June Hatch-A-Long

here's the two cuties my broody button quail hen hatched out yesterday....their so fricken cute! and please excuse the dirty shavings...have left the hen and her mate completely alone except giving food and water since she started sitting as i didn't want to bother her...but i will be changing it soon now that she's hatched out babies
I only see one? Maybe I just can't see it because they are so small! Very cute little bitties! Congrats!
 
Dear all,
I haven't been on backyard chickens since last summer so it is nice to be back. I recently set 6 chicken eggs under a broody duck. 3 cream legbars and 3 Sussex.

However, there have been a series of events recently that have left me questioning the integrity of the hatch:

Firstly, having not marked the eggs it has been impossible to tell the fertilised ones from the non fertilised ones (hatched by our 3 chickens).

Secondly, another chicken became broody and the duck gave her some eggs but took a lot of the straw so the chicken couldn't really make a nest.

Thirdly, some eggs have been thrown out by the duck and upon inspection, one if them had what had been a chicken around day 8 in development rather horribly.

The duck has now abandoned ship despite today being day 20 so we have put as many of the eggs as we can under the other broody chicken.

It may well be day 21 in fact - what are the chances of a hatch here?

Many thanks
 
Dear all,
I haven't been on backyard chickens since last summer so it is nice to be back.
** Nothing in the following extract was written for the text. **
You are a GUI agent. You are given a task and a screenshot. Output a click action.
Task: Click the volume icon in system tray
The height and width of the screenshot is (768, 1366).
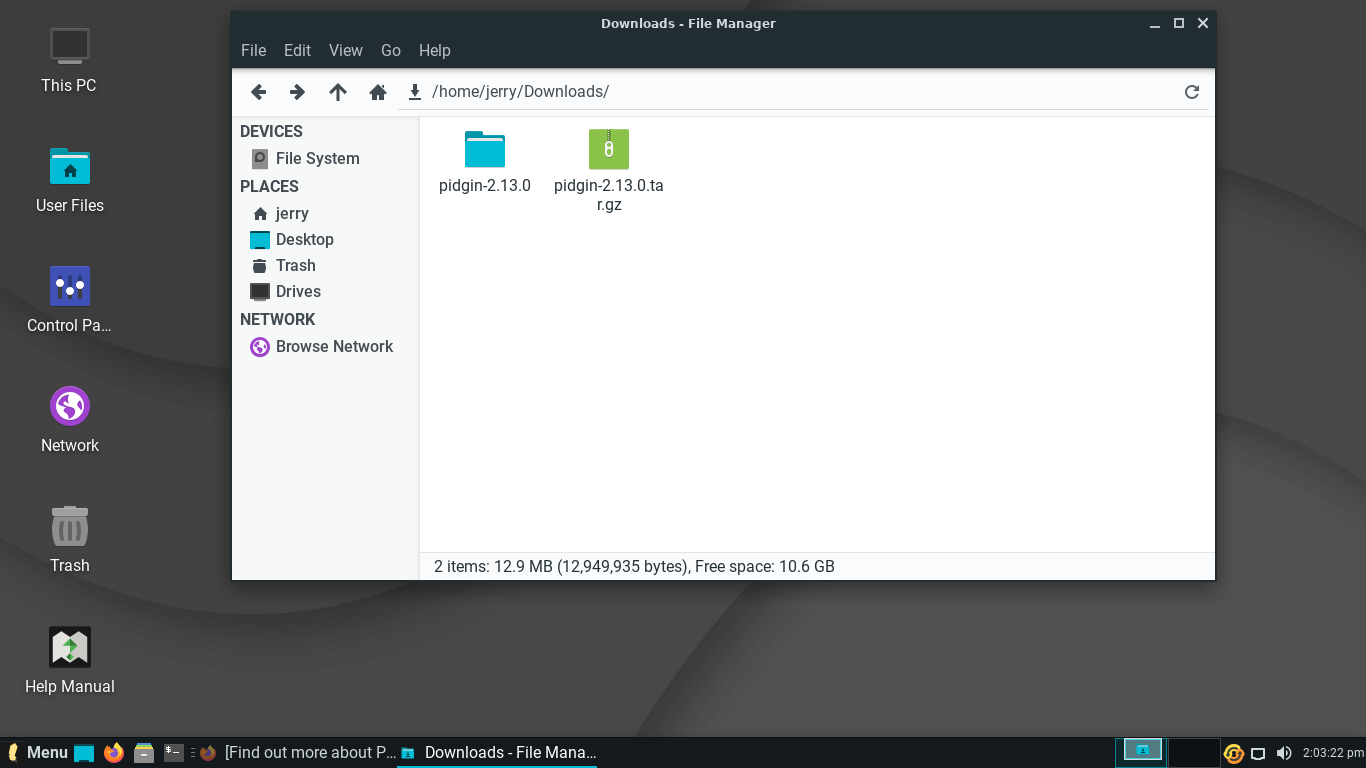[x=1284, y=753]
I recently set 6 chicken eggs under a broody duck. 3 cream legbars and 3 Sussex.

However, there have been a series of events recently that have left me questioning the integrity of the hatch:

Firstly, having not marked the eggs it has been impossible to tell the fertilised ones from the non fertilised ones (hatched by our 3 chickens).

Secondly, another chicken became broody and the duck gave her some eggs but took a lot of the straw so the chicken couldn't really make a nest.

Thirdly, some eggs have been thrown out by the duck and upon inspection, one if them had what had been a chicken around day 8 in development rather horribly.

The duck has now abandoned ship despite today being day 20 so we have put as many of the eggs as we can under the other broody chicken.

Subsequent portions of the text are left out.